RECORDS FOR THE EXERCISE =>
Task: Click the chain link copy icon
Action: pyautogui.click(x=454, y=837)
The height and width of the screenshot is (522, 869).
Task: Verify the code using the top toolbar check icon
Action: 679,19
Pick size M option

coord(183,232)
--
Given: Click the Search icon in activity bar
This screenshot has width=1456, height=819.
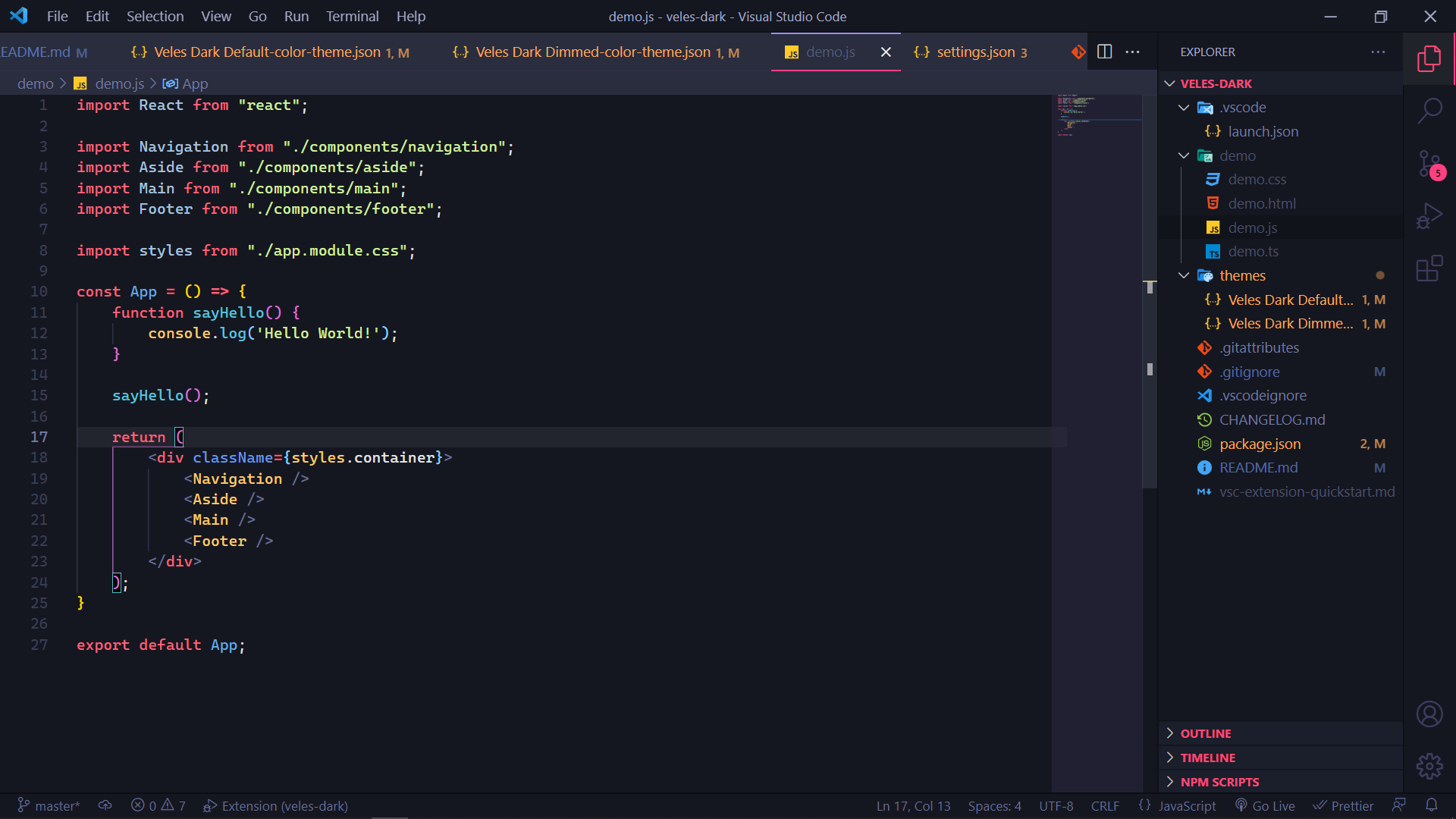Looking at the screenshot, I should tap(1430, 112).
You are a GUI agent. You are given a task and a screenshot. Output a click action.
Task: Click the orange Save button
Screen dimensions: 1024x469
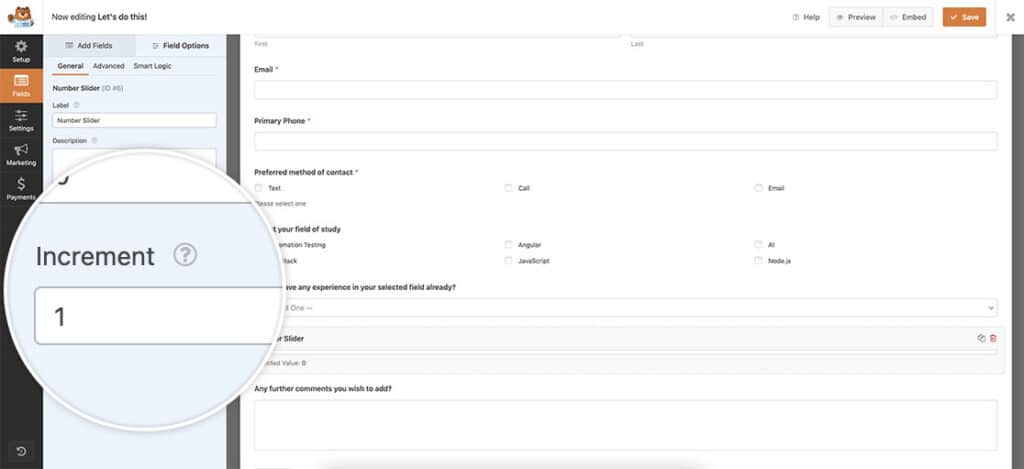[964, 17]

EXERCISE BRIEF => The stretch above running from the line with "Given: Click the Search icon in activity bar" through the line with "Task: Click the orange Save button" is all you should copy, exactly, leaving out the pictures.

RESPONSE AREA =>
Given: Click the Search icon in activity bar
This screenshot has width=1456, height=819.
Looking at the screenshot, I should tap(1430, 112).
You are a GUI agent. You are given a task and a screenshot. Output a click action.
Task: Click the orange Save button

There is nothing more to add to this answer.